**WHAT IS REQUIRED:**
Go through the lines below and copy any that hold the string "will".

**SUPPLIED RECORDS:**
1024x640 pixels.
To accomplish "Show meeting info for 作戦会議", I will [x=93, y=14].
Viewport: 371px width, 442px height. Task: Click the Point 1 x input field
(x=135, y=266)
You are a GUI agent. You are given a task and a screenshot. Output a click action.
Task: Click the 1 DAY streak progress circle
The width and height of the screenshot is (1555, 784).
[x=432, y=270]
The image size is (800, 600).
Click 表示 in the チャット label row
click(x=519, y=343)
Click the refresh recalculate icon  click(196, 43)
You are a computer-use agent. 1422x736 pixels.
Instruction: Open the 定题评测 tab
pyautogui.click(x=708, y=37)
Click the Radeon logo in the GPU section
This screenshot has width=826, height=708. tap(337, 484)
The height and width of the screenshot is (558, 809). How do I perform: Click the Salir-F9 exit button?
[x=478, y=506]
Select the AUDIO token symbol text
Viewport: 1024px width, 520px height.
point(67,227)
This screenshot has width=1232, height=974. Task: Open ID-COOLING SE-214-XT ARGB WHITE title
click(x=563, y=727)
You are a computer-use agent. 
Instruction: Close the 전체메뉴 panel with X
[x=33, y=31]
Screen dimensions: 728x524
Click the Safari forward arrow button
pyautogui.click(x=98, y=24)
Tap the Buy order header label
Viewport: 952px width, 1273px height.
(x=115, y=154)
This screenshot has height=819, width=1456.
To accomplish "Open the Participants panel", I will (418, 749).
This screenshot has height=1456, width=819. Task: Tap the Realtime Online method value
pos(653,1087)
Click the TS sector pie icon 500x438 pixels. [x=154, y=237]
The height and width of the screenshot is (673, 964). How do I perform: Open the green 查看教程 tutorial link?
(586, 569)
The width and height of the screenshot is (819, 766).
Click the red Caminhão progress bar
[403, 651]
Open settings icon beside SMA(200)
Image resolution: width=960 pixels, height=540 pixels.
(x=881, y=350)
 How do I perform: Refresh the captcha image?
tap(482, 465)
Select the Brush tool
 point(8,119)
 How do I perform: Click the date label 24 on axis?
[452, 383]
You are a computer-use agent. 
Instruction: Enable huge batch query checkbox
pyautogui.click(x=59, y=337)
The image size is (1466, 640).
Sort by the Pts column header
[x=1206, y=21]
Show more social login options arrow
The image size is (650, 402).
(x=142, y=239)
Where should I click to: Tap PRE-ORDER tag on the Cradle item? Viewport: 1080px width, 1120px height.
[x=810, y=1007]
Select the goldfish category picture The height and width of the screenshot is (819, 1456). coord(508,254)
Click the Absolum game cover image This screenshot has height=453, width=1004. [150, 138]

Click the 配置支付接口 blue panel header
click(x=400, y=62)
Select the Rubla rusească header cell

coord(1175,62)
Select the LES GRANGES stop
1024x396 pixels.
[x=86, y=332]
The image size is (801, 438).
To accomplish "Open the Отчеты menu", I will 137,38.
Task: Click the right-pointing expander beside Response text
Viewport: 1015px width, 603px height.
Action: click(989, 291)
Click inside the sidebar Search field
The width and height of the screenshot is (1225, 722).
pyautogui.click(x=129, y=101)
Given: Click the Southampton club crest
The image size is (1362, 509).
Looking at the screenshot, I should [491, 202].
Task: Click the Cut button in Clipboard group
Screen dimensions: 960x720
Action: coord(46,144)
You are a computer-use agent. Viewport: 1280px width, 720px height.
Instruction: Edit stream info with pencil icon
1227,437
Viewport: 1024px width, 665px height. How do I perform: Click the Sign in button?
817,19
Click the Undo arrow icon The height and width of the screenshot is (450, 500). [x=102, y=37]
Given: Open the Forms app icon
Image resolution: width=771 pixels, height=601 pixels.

**THE COMPLETED TASK:**
To accomplish "Show meeting info for 作戦会議", I will [x=93, y=14].
To accomplish "Open the Participants panel", I will (418, 749).
To accomplish "Open the Отчеты menu", I will 137,38.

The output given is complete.